** THE PROBLEM **
Filter the listing for lines containing "icon".
** Opening DATA FOR REVIEW block **
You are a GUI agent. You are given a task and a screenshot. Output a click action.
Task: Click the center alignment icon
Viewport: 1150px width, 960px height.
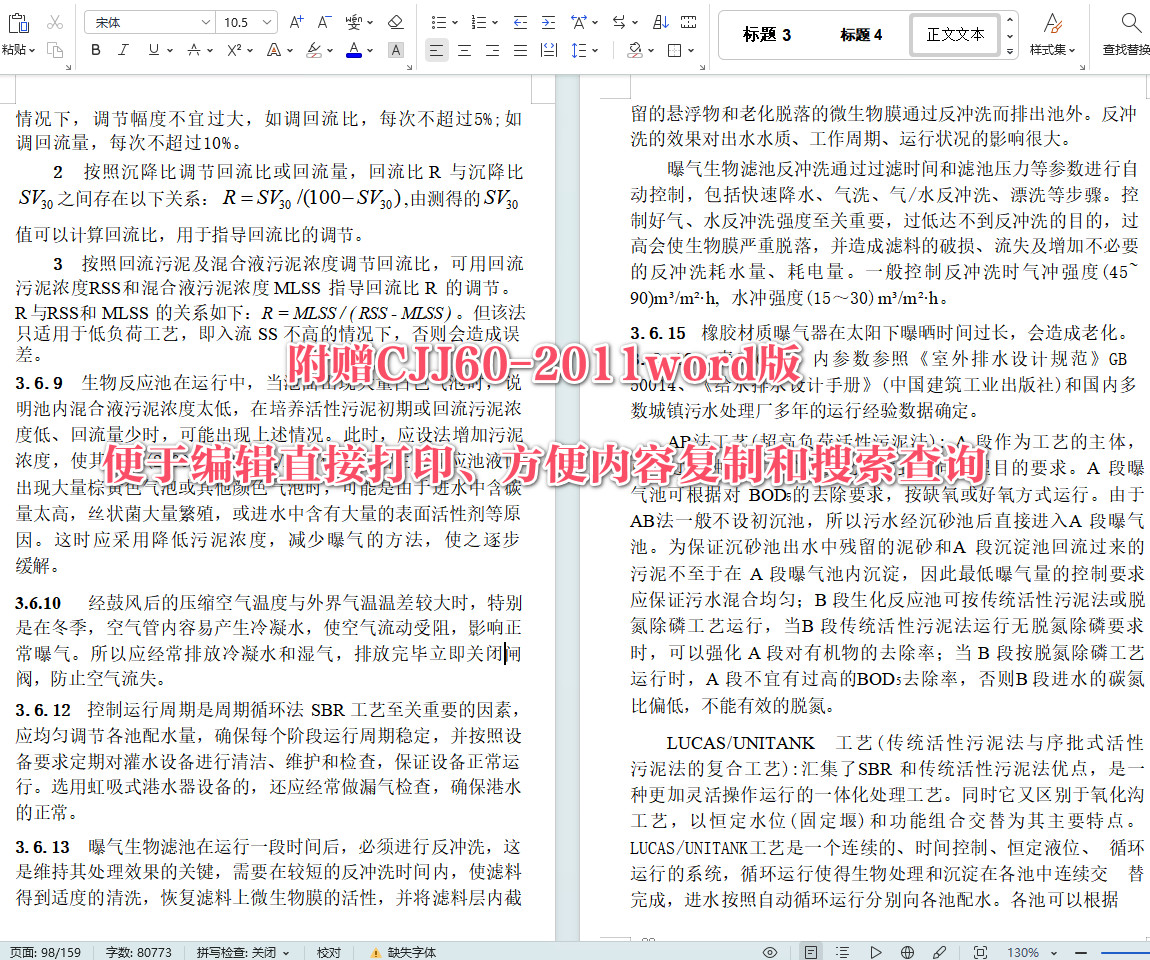coord(464,49)
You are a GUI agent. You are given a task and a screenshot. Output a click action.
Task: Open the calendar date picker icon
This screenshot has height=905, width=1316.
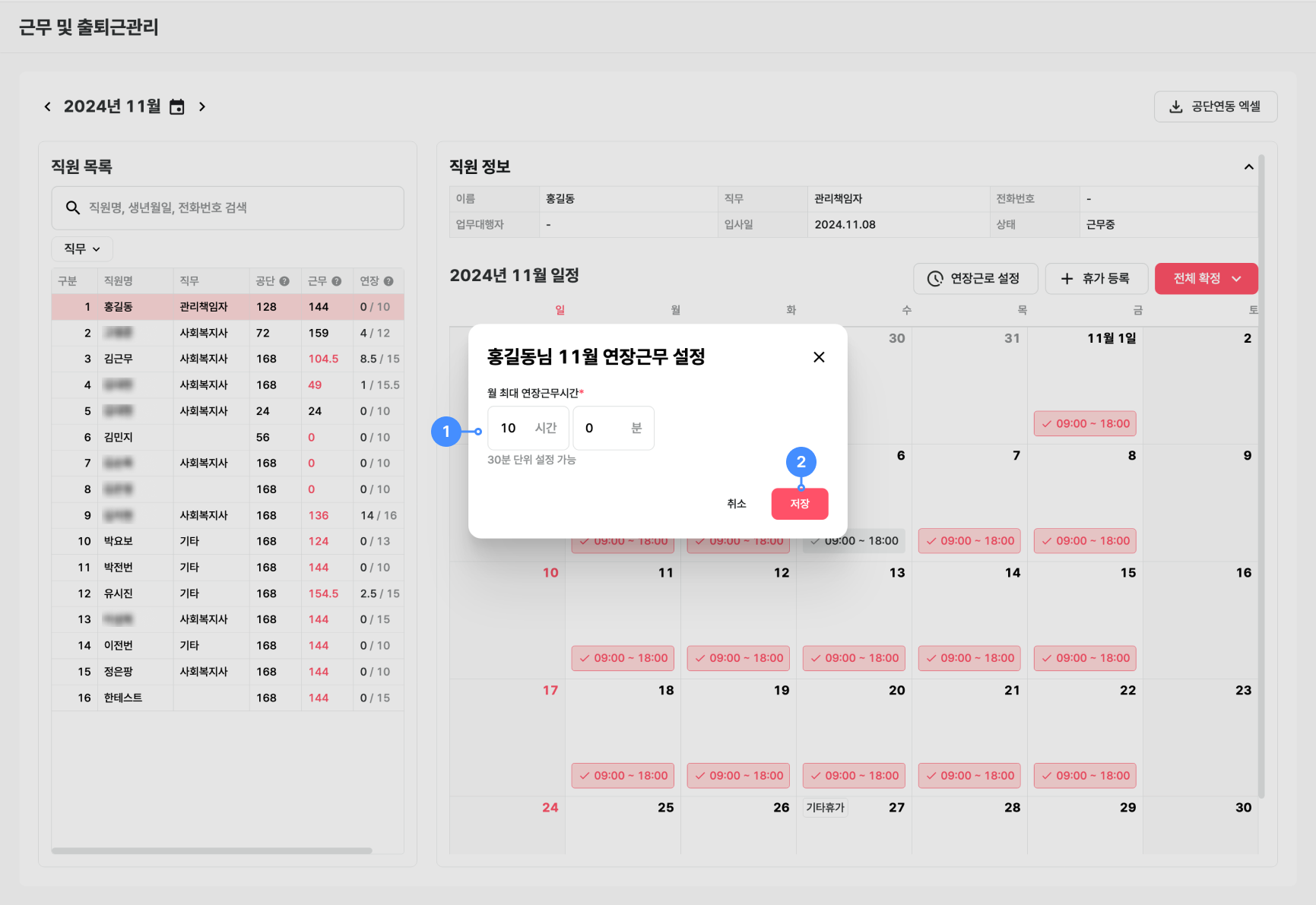point(177,107)
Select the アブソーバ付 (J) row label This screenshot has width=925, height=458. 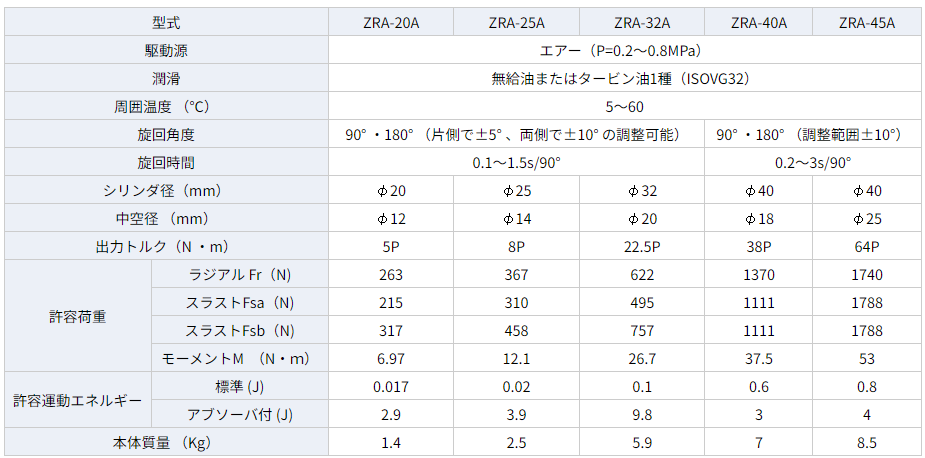pos(240,414)
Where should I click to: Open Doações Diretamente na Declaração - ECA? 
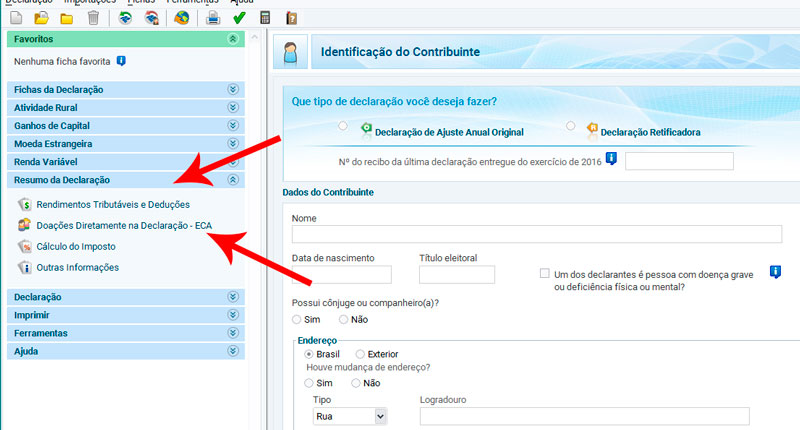(x=124, y=226)
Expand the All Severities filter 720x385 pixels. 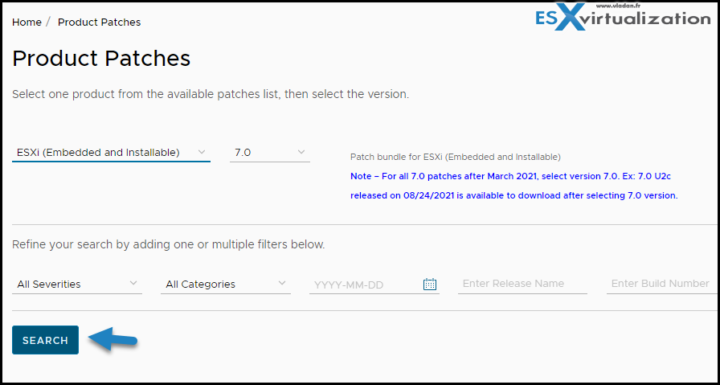77,284
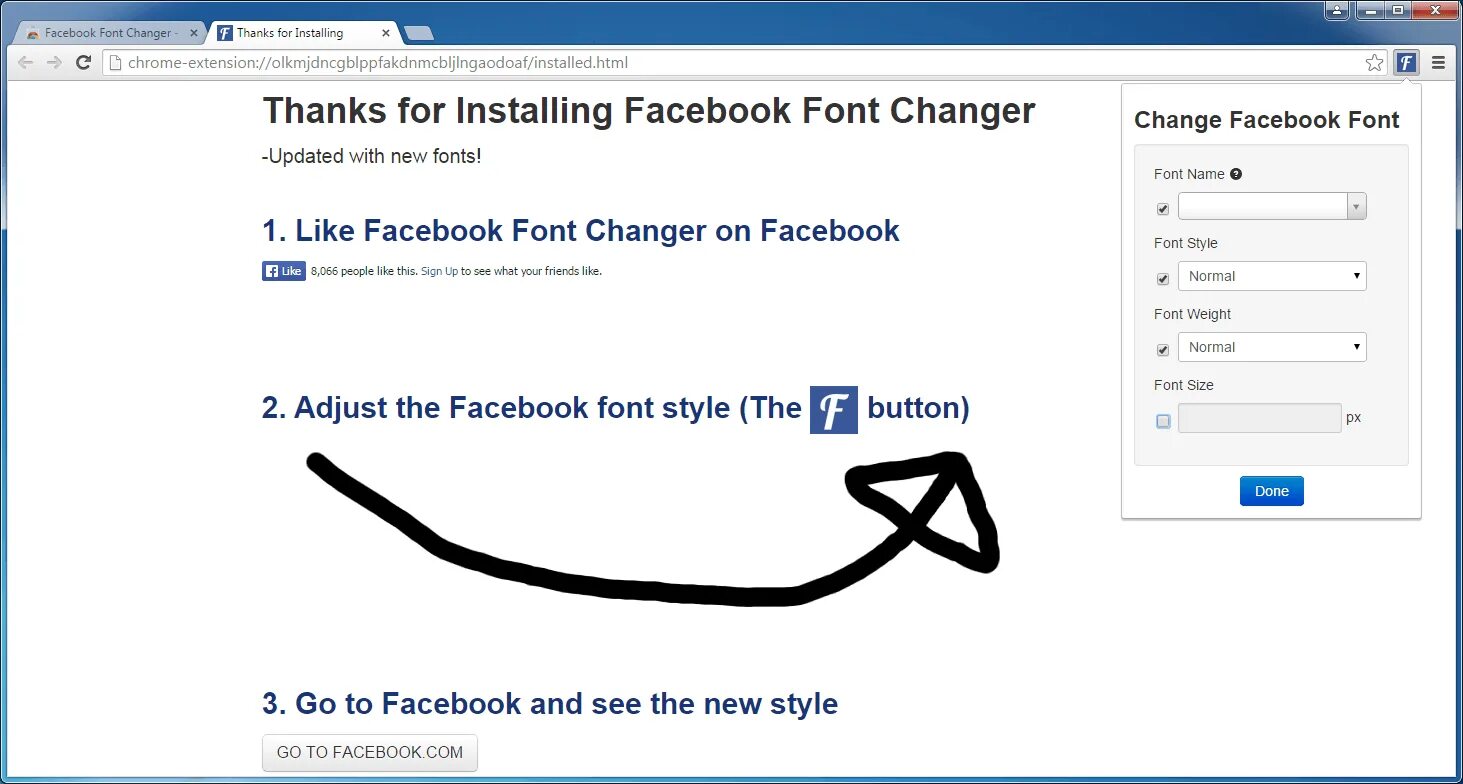Open the Font Style dropdown
The width and height of the screenshot is (1463, 784).
point(1272,276)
** Closing DATA FOR REVIEW block **
** ANSWER SPACE **
Task: Click the center alignment icon
Task: Open the calendar date picker icon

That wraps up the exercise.